Many people speak ill of foods in packets like chocolate bars but feel good about whipping up a chocolate mud cake from scratch and eating a generous slice even though an objective measure of kilojoules and saturated fat would demonstrate that the home-made treat is worse. It is easy to criticise a fast food burger but somehow Jamie’s Steak, guinness and cheese pie with a puff pastry lid (made with all-butter pastry and pictured above) has a health halo. Just for fun I totted up the nutritional numbers. The Hungry Jack's (Burger King's) Ultimate Double Angus burger was attacked by health professionals yet Jamie’s recipe contains even more kilojoules and artery clogging saturated fat.

Nutrition analysis of Jamie Oliver's Beef and Guiness pie

Nutrition analysis of fast-food burgers

I’ve done a small study on the types of fats used in magazine recipes and it’s little wonder high cholesterol levels are so common. ‘But what about the love’, I hear you ask. While the love in home cooking cannot be measured, it still doesn’t counteract a diet of excess, although you may die happy with a face full of pie!

In times past, a good cook knew about balance, moderation, variety, fresh ingredients and providing nourishing meals on a budget. The same knowledge and skills are needed today, but we must add environmentally sustainable and extra healthy to the list. Much of what we see of cooking in the media has a different focus. If more home cooking is to help rather than hinder our wellbeing we have to see more about healthy eating in our info-tainment. Or switch off altogether and take lessons from grandma.

Nicole Senior MSc (Nut&Diet) BSc (Nut) is an Accredited Practising Dietitian and Nutritionist and author of Eat to Beat Cholesterol and Heart Food . Check out her website HERE.

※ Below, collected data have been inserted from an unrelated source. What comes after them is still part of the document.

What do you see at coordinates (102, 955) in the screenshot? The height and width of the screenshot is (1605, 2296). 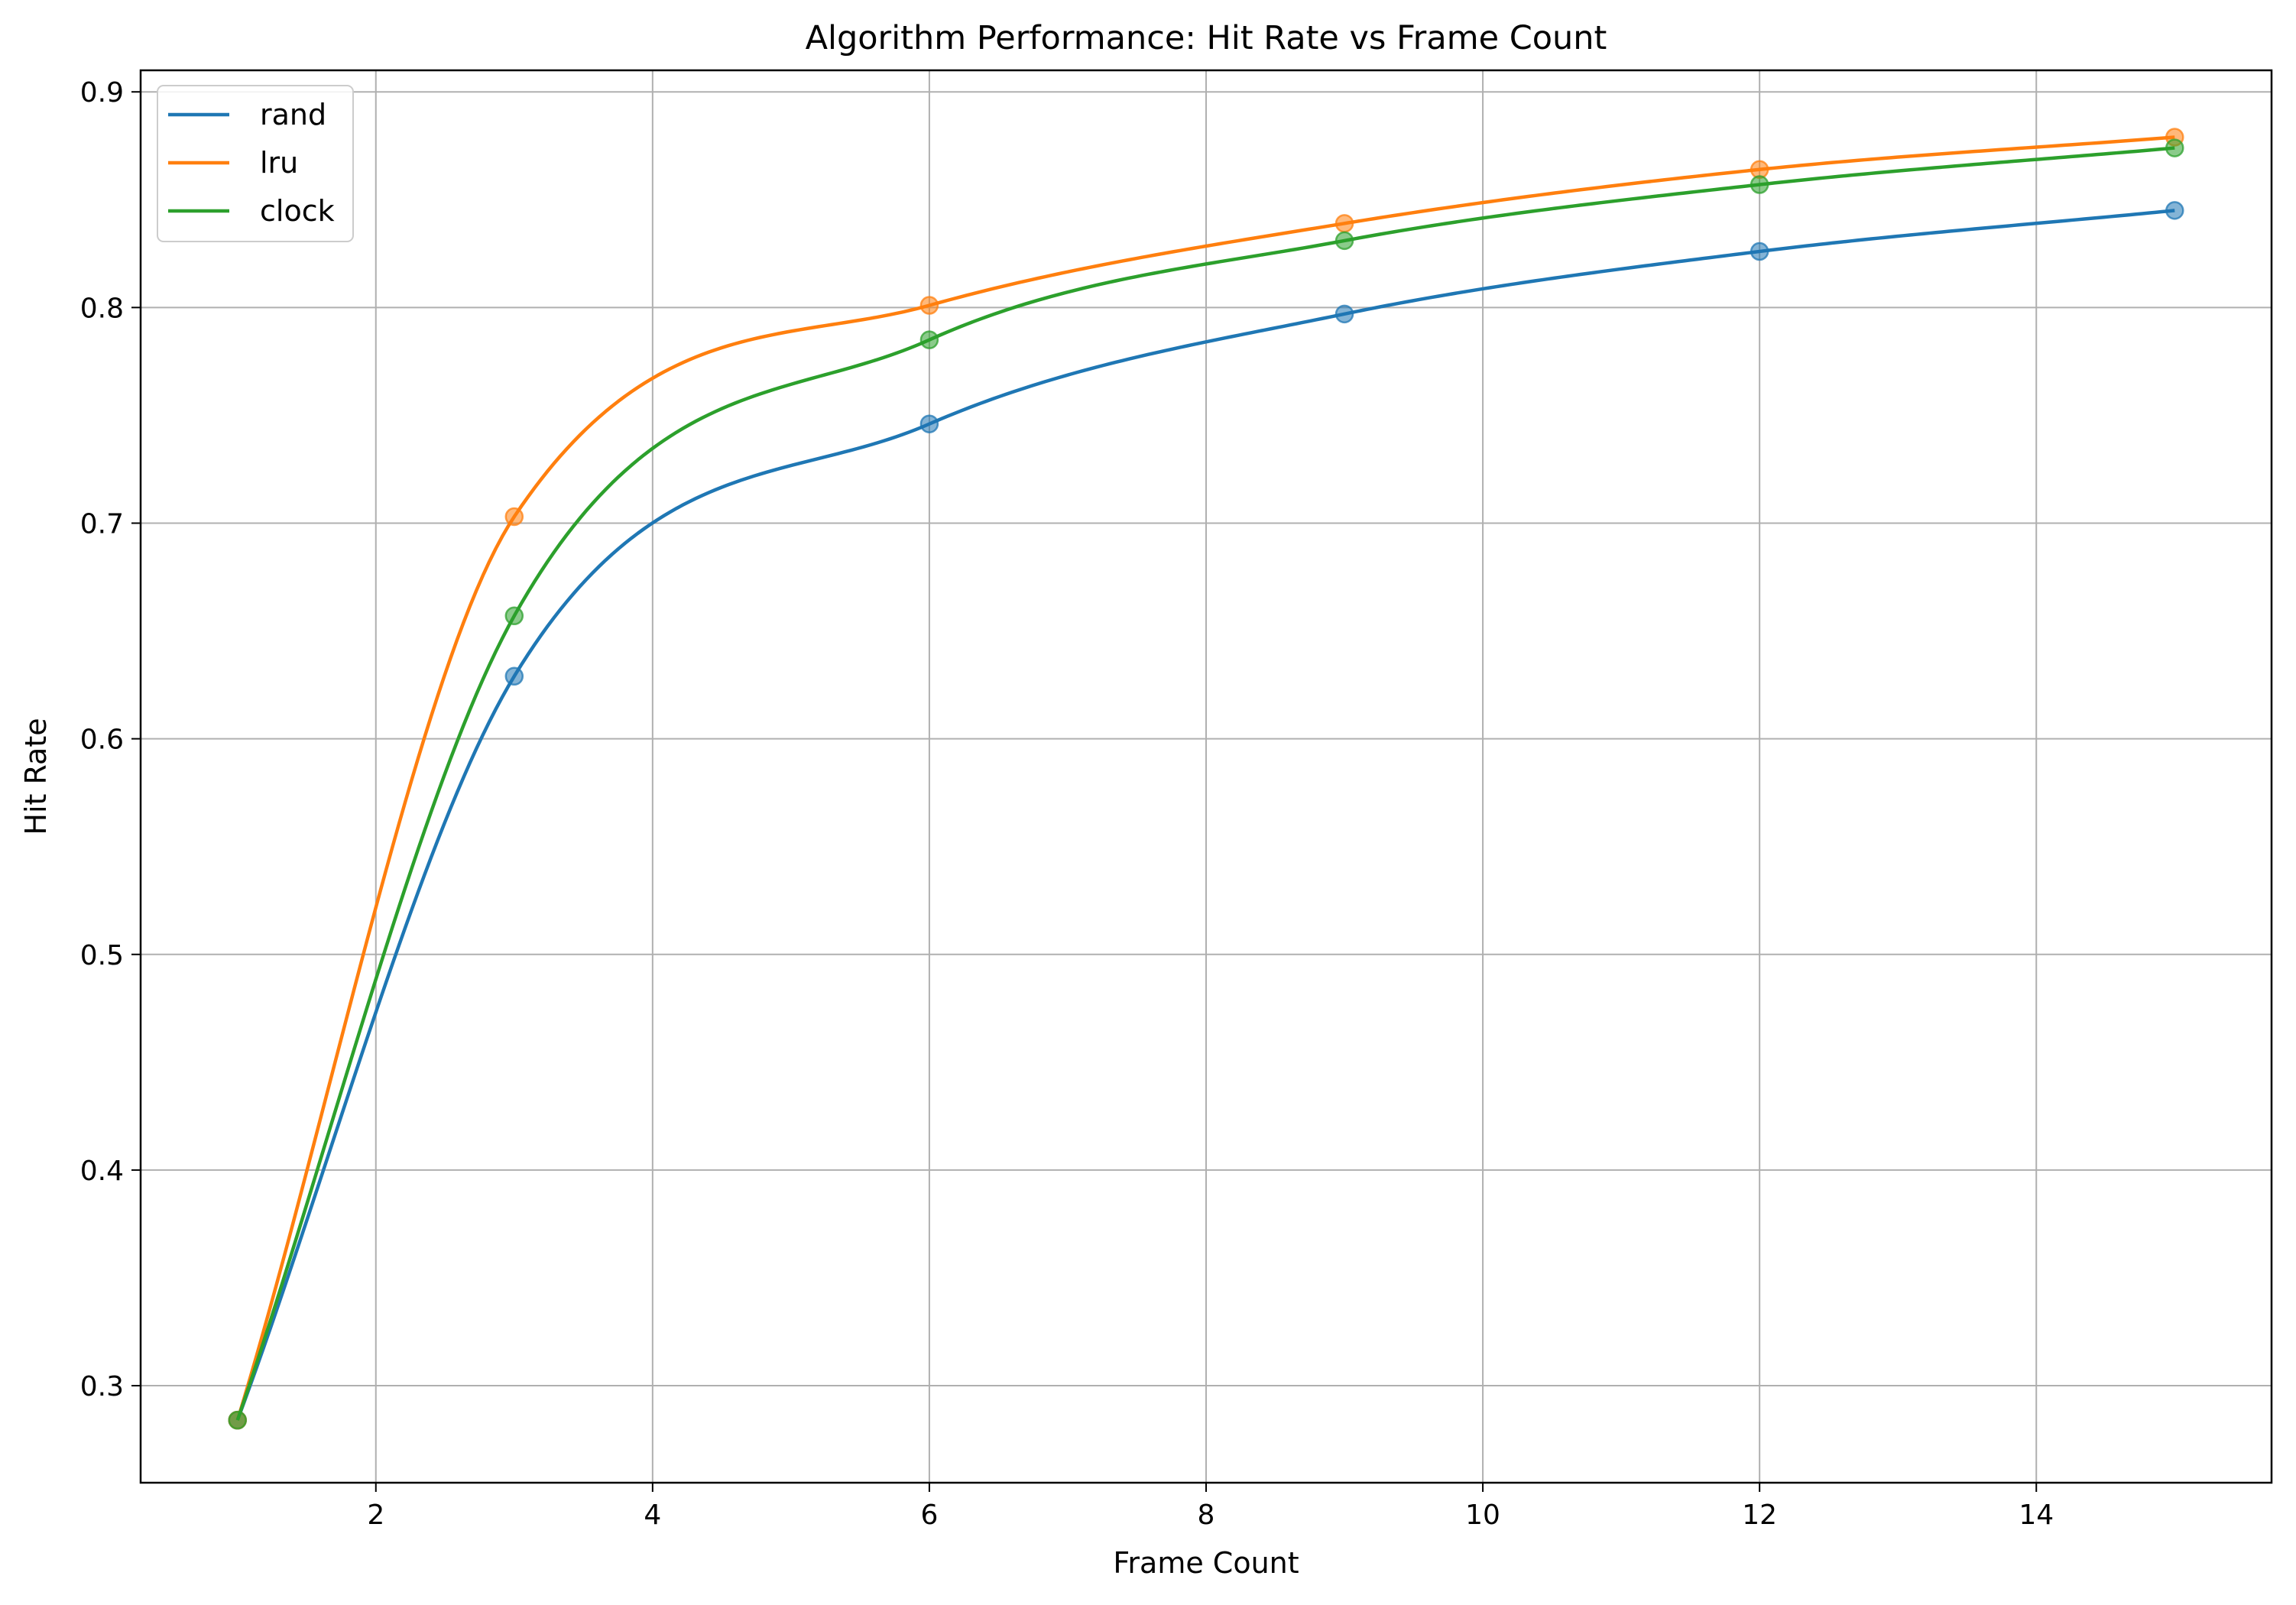 I see `y-tick-label: 0.5` at bounding box center [102, 955].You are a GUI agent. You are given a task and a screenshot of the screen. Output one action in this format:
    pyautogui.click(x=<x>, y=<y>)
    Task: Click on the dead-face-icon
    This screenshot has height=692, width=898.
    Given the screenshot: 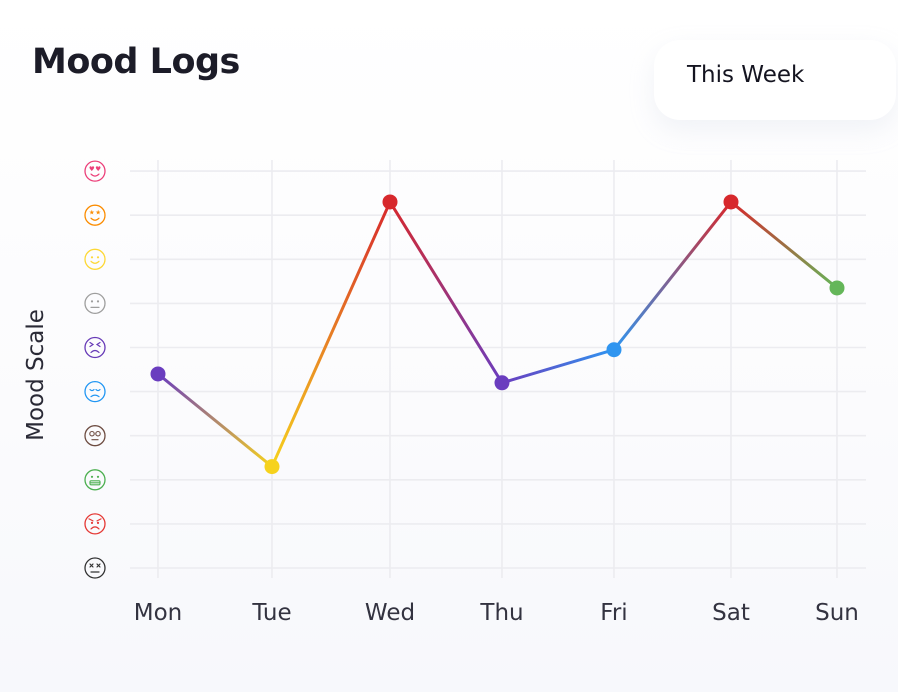 What is the action you would take?
    pyautogui.click(x=95, y=568)
    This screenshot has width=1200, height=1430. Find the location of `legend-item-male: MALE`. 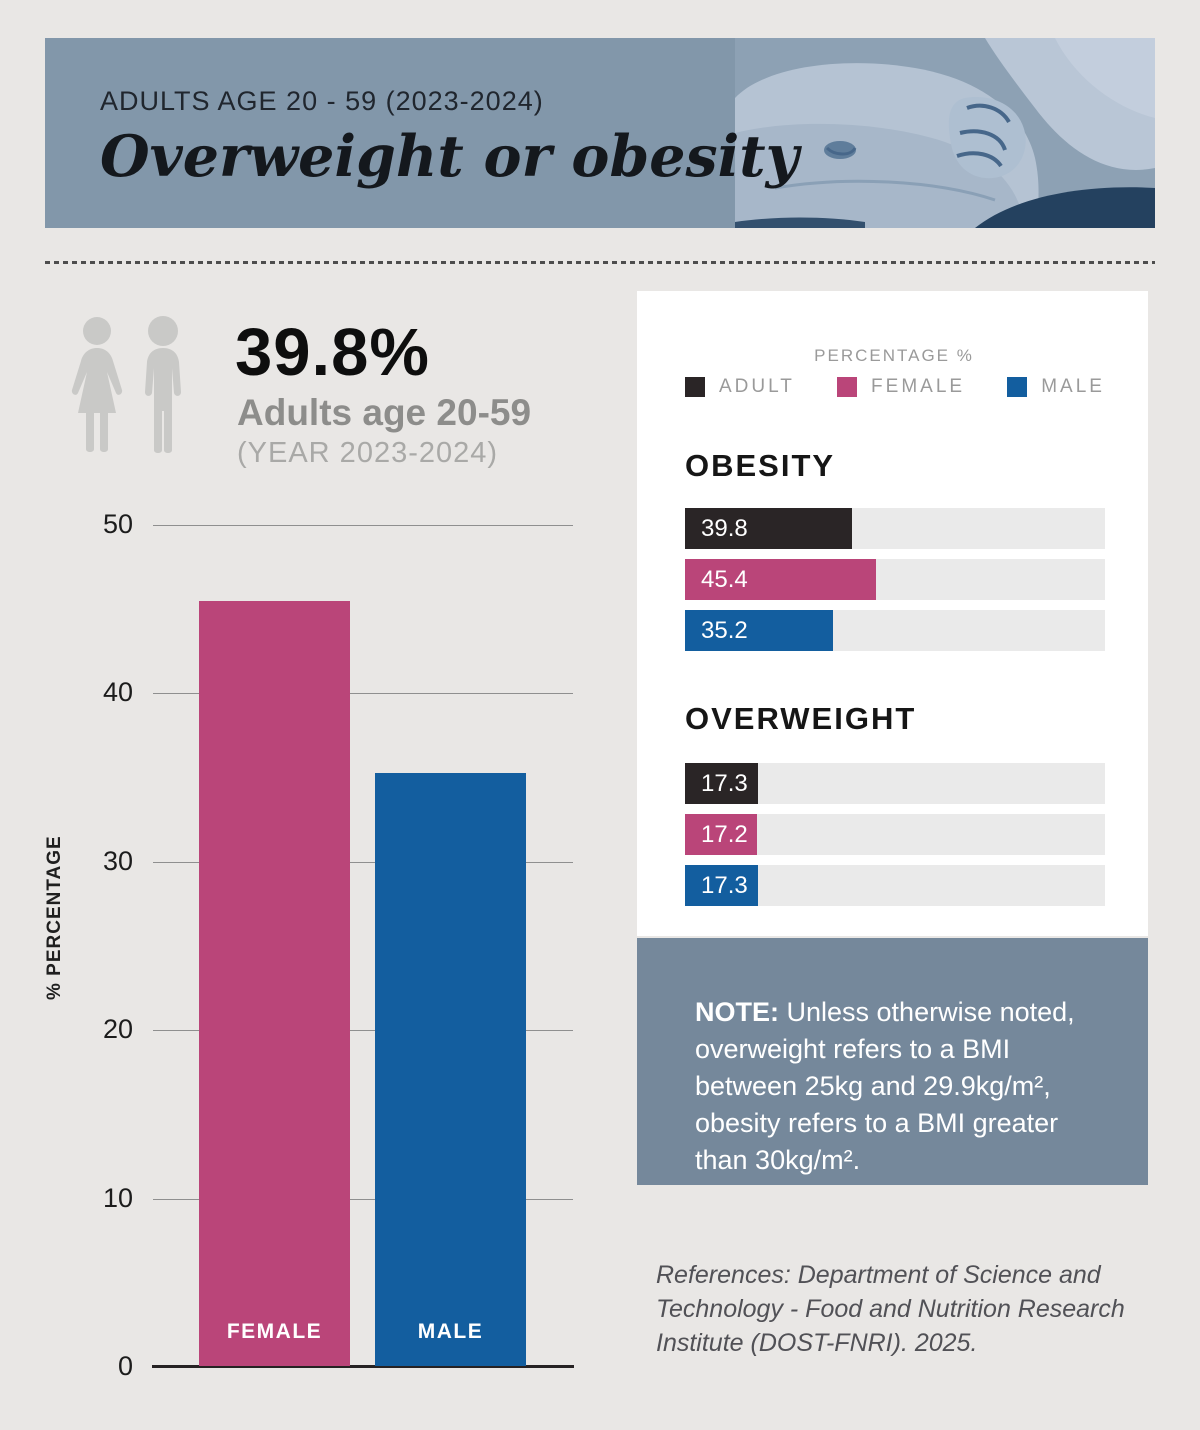

legend-item-male: MALE is located at coordinates (1056, 387).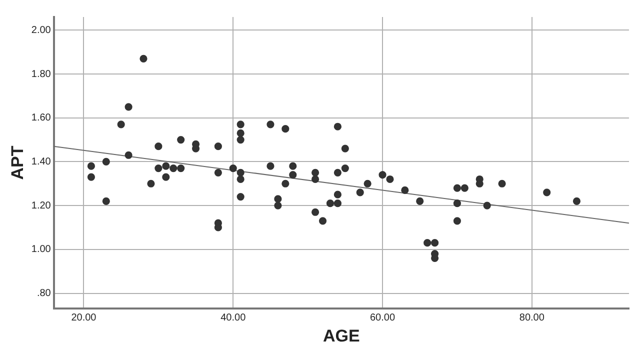 This screenshot has height=355, width=642. Describe the element at coordinates (84, 318) in the screenshot. I see `x-tick-label: 20.00` at that location. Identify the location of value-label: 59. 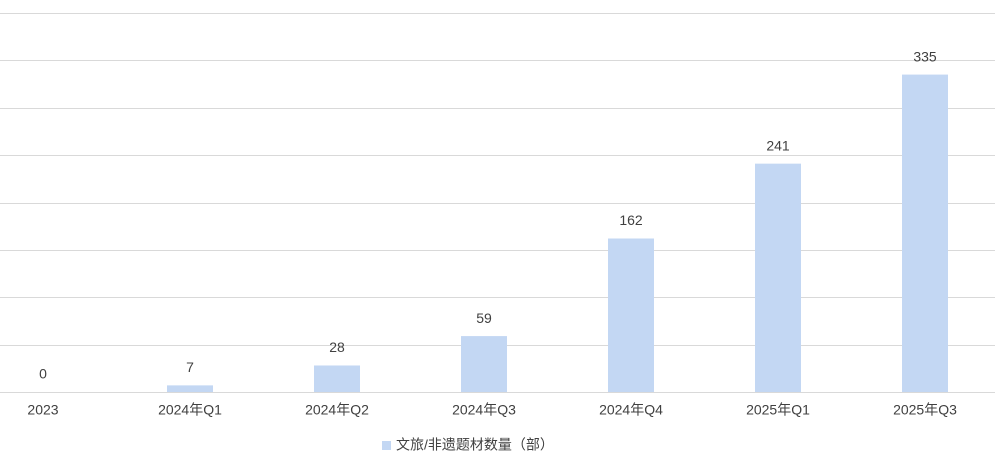
(484, 318).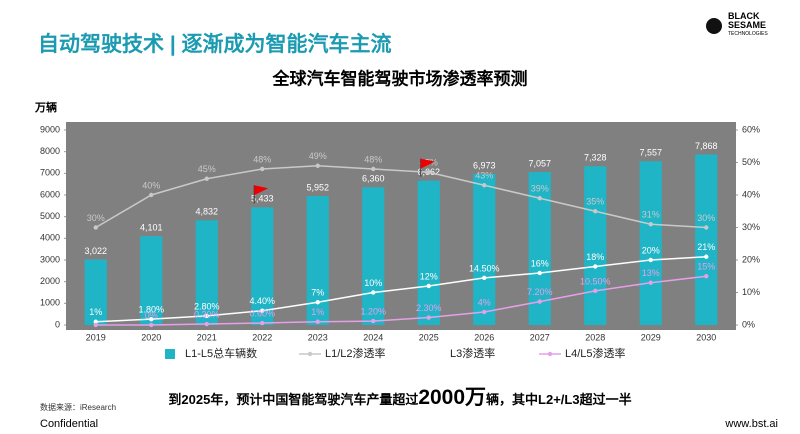 The width and height of the screenshot is (800, 434). What do you see at coordinates (651, 250) in the screenshot?
I see `line-value-label: 20%` at bounding box center [651, 250].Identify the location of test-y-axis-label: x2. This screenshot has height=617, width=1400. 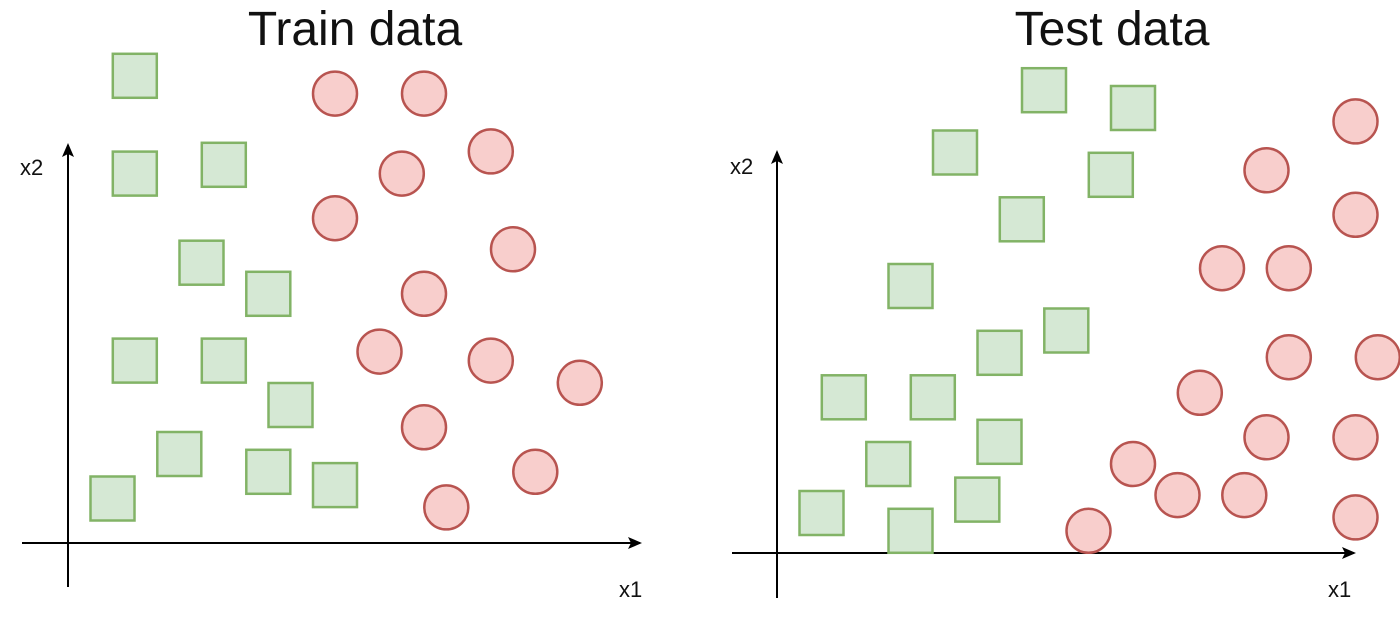
(742, 166).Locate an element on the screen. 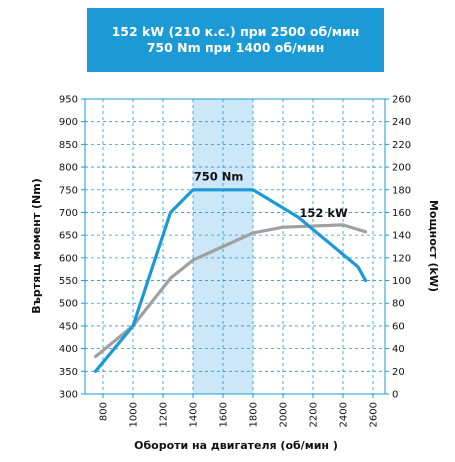  y-left-tick-label: 500 is located at coordinates (68, 304).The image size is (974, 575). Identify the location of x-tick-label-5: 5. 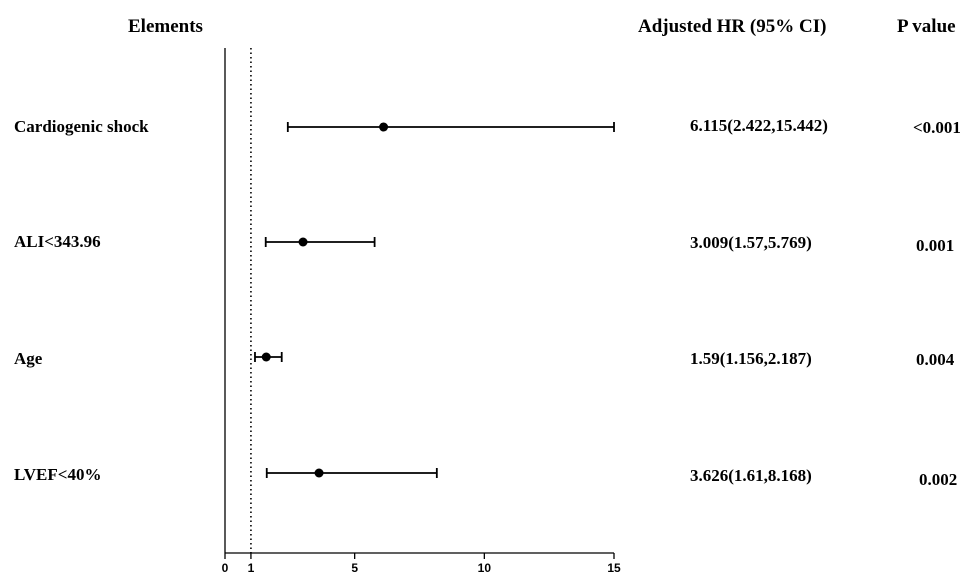
(354, 568).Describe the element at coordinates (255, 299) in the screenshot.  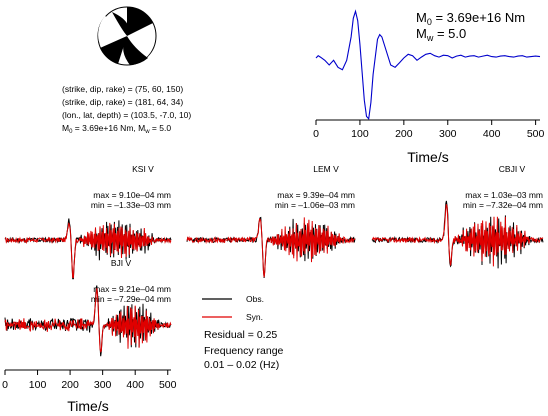
I see `legend-obs-label: Obs.` at that location. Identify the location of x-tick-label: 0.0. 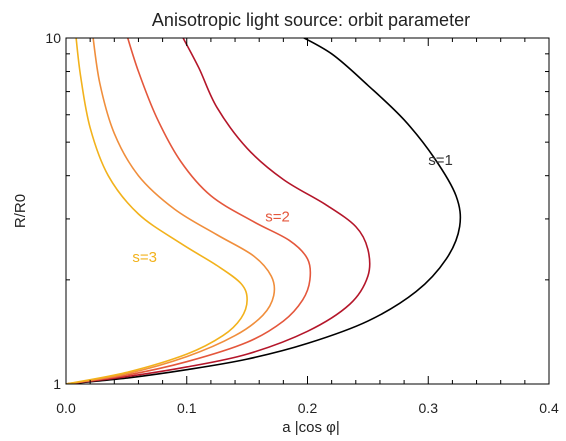
(66, 408).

GI Group: Check out the ‘Money Saving Meals Masterchef Makeover’ and see how Diane saved a lot of dollars and even more calories and saturated fat HERE.

3 comments:

Cassie said...

I have been on a low carb (low carb veges), high fat (butter, coconut oil, fat from the meat) diet for 14 weeks. (No fruit, no alcohol, very low caffeine) I am getting better and better. All Irritable Bowel Syndrome (had for 12 years) symptoms have gone. I have lost 10 kilos, I am sleeping well for the first time in years. I have stopped having hot flushes. My aches and pains have almost gone. Don't tell me that fat is bad for me. Carbs are the problem, they cause so much problems its not funny. My cholesterol ratios are fantastic. If you can watch the Canadian Doco, My Big Fat Diet it's about the Canadian Indians who go on a High fat, low carb diet for a year. Their Diabetes and weight loss etc is fantastic. It's more along the lines of their traditional diet.

Cassie said...

whoops- been on the diet for 16 weeks. And it's not had to follow once you commit to it. Cravings for carbs at the beginning of course but they go. It actually gets easier and easier the more you see resutls and the body stops craving the glucose hit. Very tired to begin with but they has turned around now.

Michele said...

It is all well and good to compare a preservative filled life sucked out of it, microwaved, gas affected vegetables analysed by laboratories and prepared by "cooks" meal to that of home grown, organic, wholegrain ingredients of the food that is prepared by ethical chefs. I know that we need more exercise but that goes without saying. Eating more food from the natural source is better for you than from who knows where the cheapest ingredients are sourced from in the fast food restaurants - i wouldnt think that the staff at these establishments would know (or care) where the tomatoes were grown or the beef was farmed and what horrid ingredients are in their "mayonnaise" - i prefer to know where my food comes from.